Больше Майкл ничего не слышал. Все последующие дни он пребывал в оцепенении; в церкви он сидел на жесткой скамье, опустив глаза, как будто всецело был поглощен желанием перенестись куда-нибудь подальше отсюда. Когда подошло время вставать, деловой партнер отца, сидевший рядом, осторожно тронул его за рукав. Майкл не смотрел на гроб, которого просто не видел, но слышал запах цветов, тошнотворный аромат белых лилий, и слова:
— Твой отец был нашим братом во Христе, он был хорошим человеком, справедливым, у него случались разочарования в жизни, но он их преодолел. Кое-кто из здесь присутствующих, в том числе и я, служили вместе с ним в Западной пустыне, мы помним товарищество тех дней. В памяти каждого из нас он остался великодушным человеком, всегда приходящим на помощь другим.

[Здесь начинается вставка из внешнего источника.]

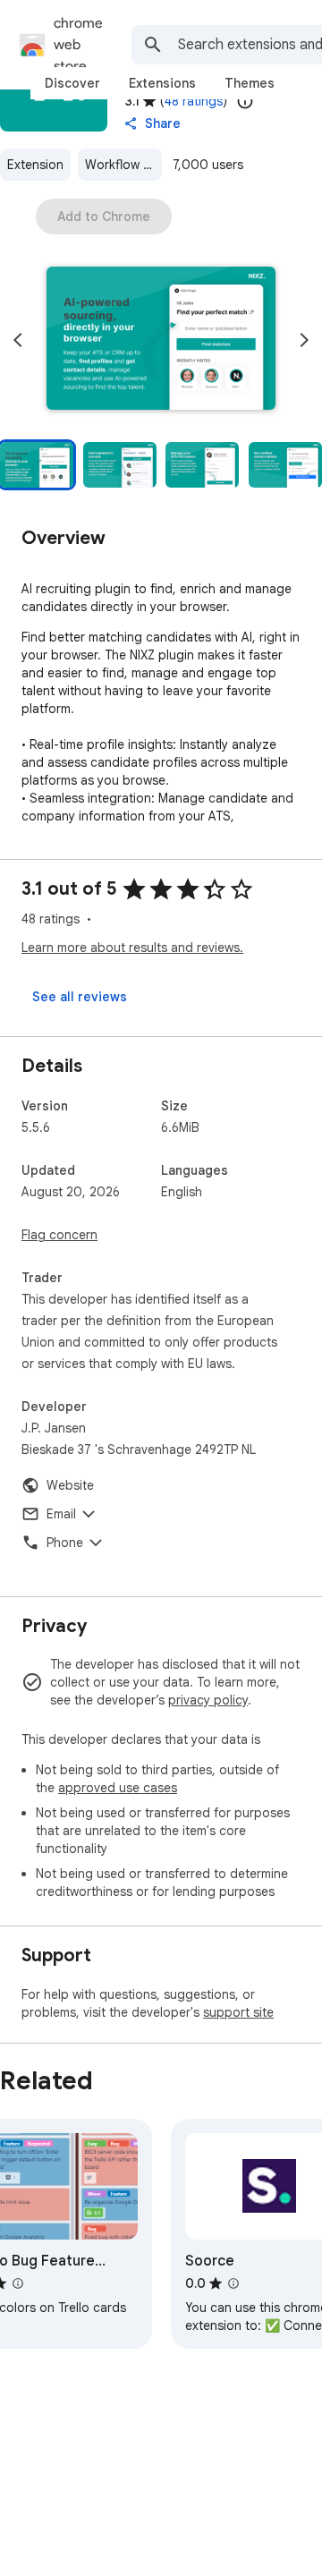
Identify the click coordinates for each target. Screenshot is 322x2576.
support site (238, 2012)
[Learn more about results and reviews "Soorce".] (233, 2283)
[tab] (72, 83)
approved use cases (117, 1788)
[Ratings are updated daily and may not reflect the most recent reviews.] (245, 101)
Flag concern (59, 1235)
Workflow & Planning (123, 165)
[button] (161, 340)
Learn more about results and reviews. (132, 947)
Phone (65, 1543)
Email (61, 1514)
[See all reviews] (79, 996)
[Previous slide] (18, 340)
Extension (35, 165)
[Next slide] (304, 340)
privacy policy (208, 1700)
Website (70, 1485)
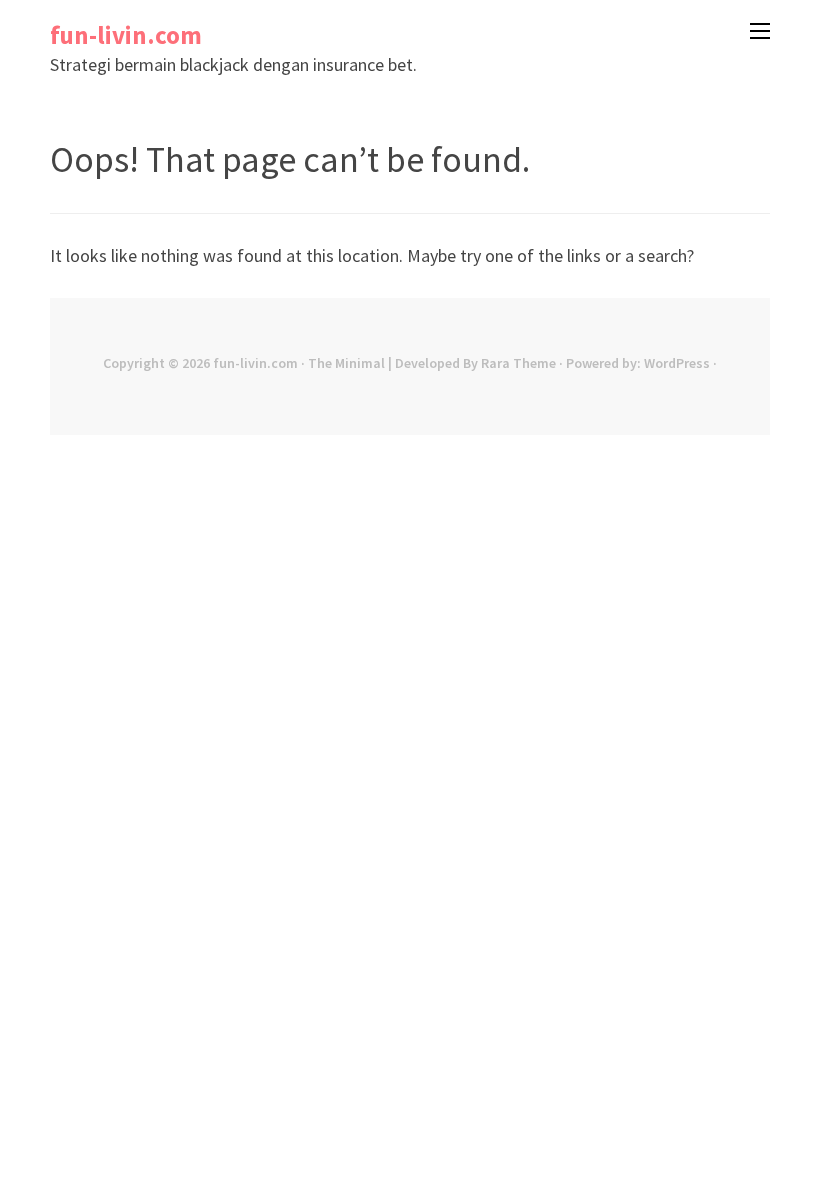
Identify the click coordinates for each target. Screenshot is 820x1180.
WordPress (677, 363)
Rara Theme (518, 363)
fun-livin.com (126, 35)
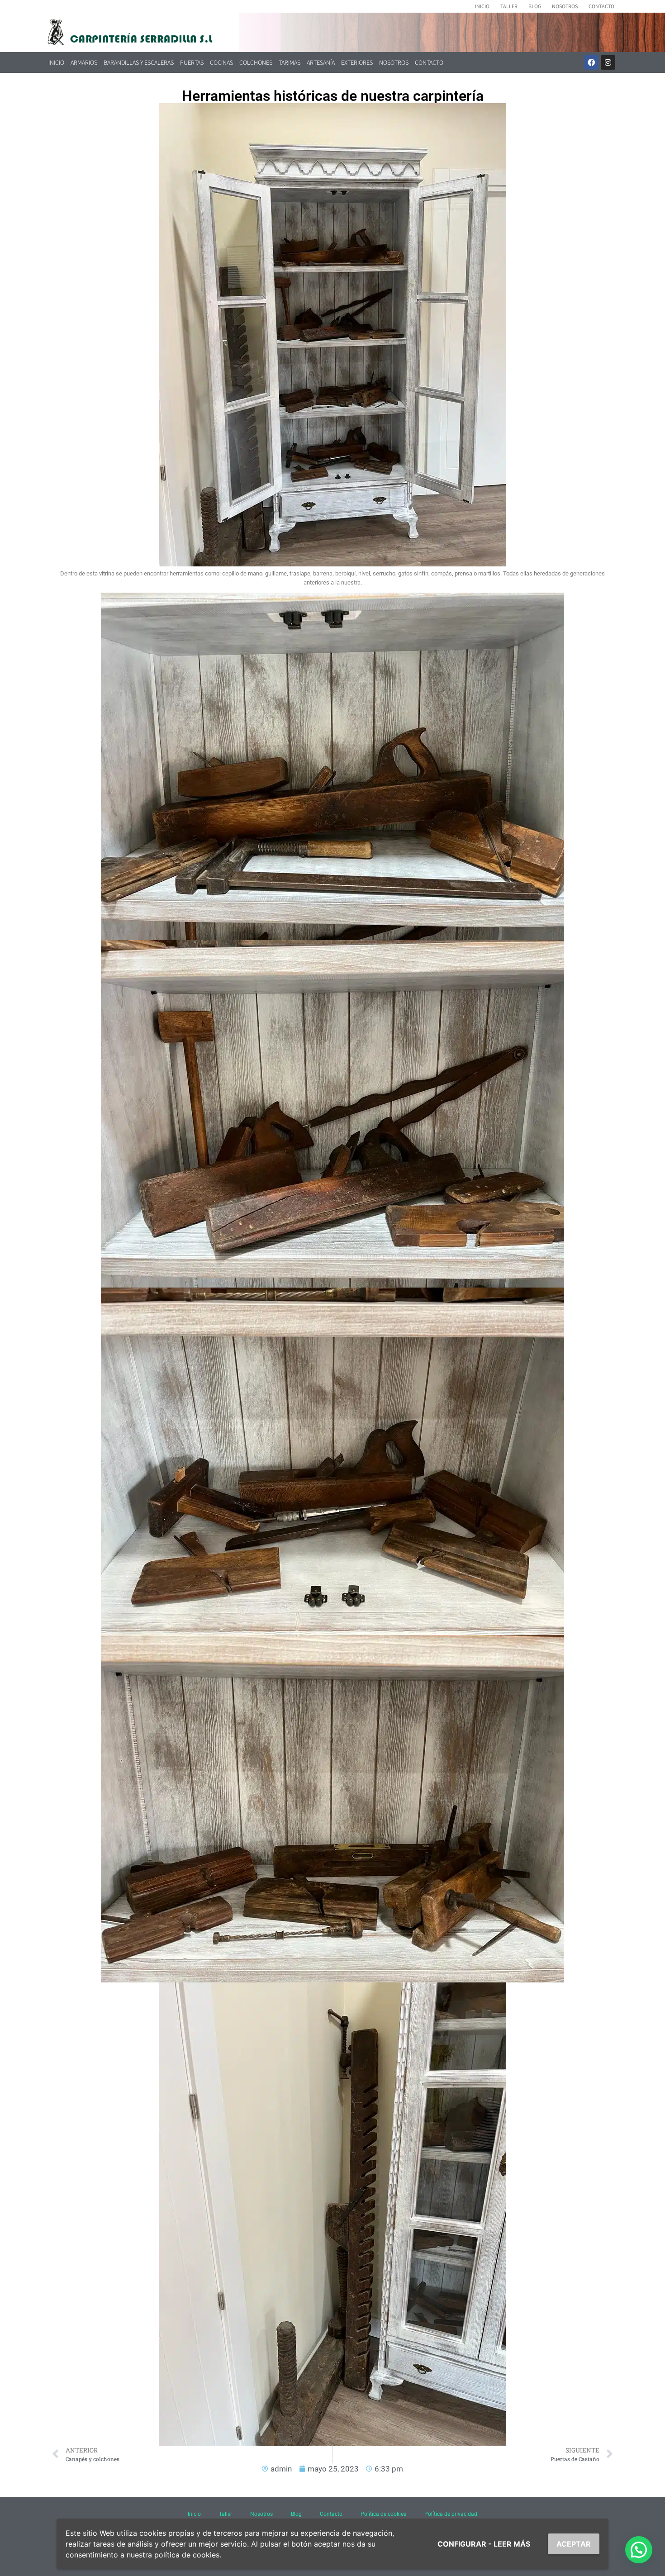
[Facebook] (591, 62)
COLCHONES (255, 62)
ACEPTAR (573, 2543)
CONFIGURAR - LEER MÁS (483, 2543)
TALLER (509, 6)
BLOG (534, 6)
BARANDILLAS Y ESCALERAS (139, 62)
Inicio (194, 2514)
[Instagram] (608, 62)
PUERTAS (192, 62)
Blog (296, 2514)
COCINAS (221, 62)
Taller (225, 2514)
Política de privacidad (450, 2514)
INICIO (482, 6)
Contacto (331, 2514)
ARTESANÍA (321, 62)
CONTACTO (601, 6)
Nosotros (261, 2514)
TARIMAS (289, 62)
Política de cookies (383, 2514)
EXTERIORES (357, 62)
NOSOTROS (565, 6)
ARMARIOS (84, 62)
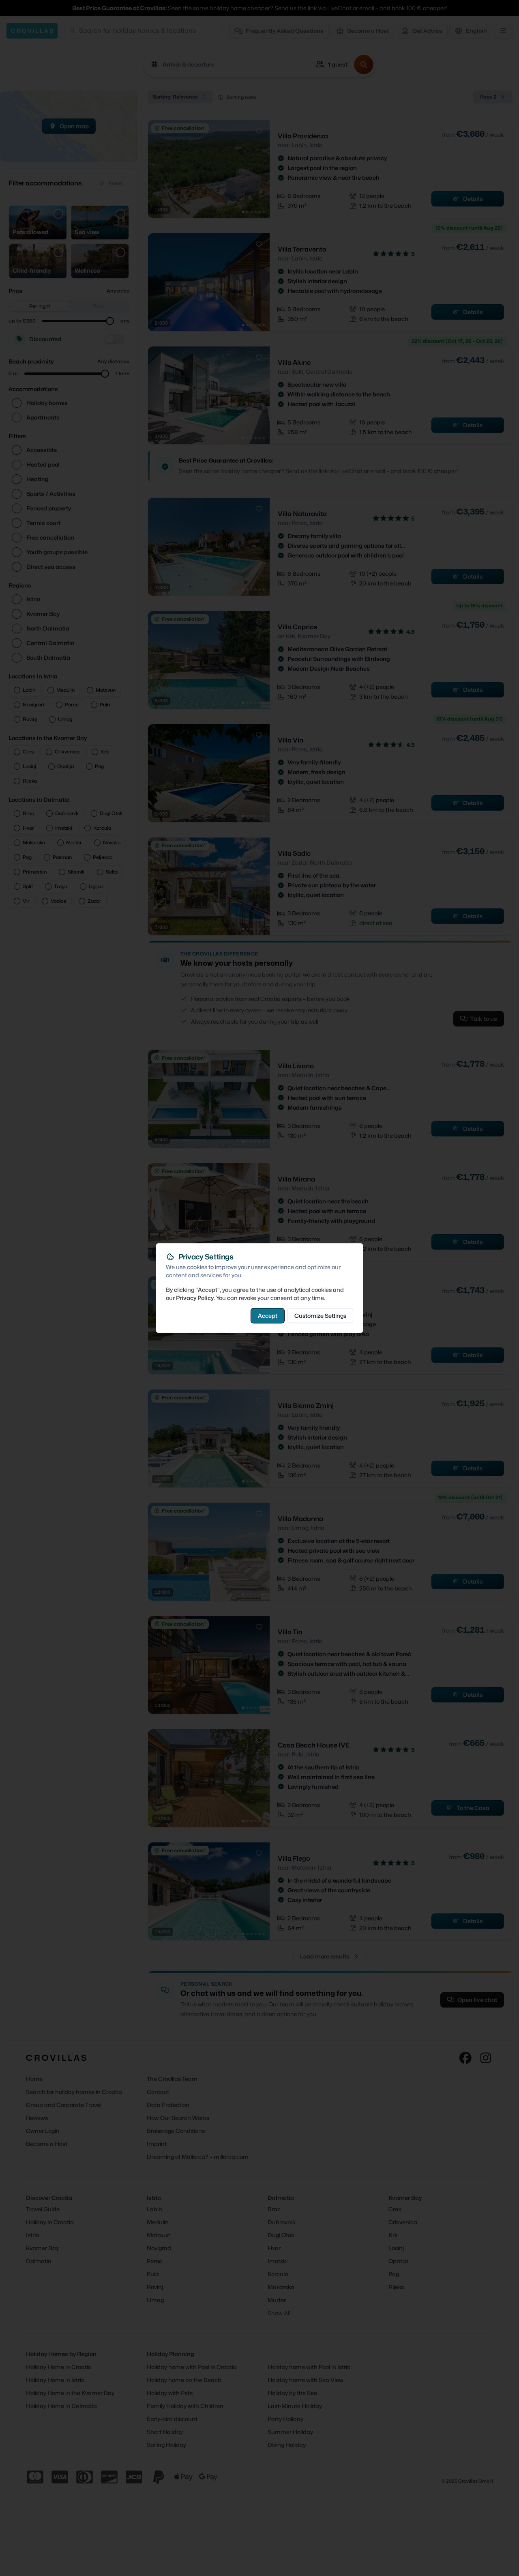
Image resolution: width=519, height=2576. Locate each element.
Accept (267, 1315)
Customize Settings (320, 1315)
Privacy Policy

Именно так надо жить: быть честным с друзьями, преданным стране и добрым к слабому. Последуем же его примеру.
Отец был советником миссии в южной части города, и священники настояли на том, чтобы похоронить его там. Печальным эскортом они шли мимо теннисных кортов местного клуба, мимо хижин первых служащих фермы к миссии и месту погребения, обнесенному шаткой стеной. Был полдень, налетел горячий ветер и с земли поднялись в воздух маленькие клубы красной пыли. Он закрыл глаза. Отец как-то водил его к захоронениям первых миссионеров. Там была одна могила, надгробный камень на которую так и не установили — вот что значит попасть в черный список, — и он сиротливо валялся поодаль, возвещая: «ЧАРЛЬЗ ХЕЛЬМ, МИССИОНЕР, ДРУГ МАТАБЕЛЕ». Майкл открыл глаза и уставился на этот камень, а рядом, несмотря на бездну опустошающей боли, хоронили его отца.
Звучавшие фразы, казалось, эхом отзывались в пустоте раскаленного добела небесного свода: «Человеку, рожденному женщиной, для жизни отведено короткое время… В уверенности и надежде на воскрешение и продолжение мирской жизни». Потом — тишина, и церковный хор, облаченный по такому случаю в белые одежды, запел «Боже, благослови Африку».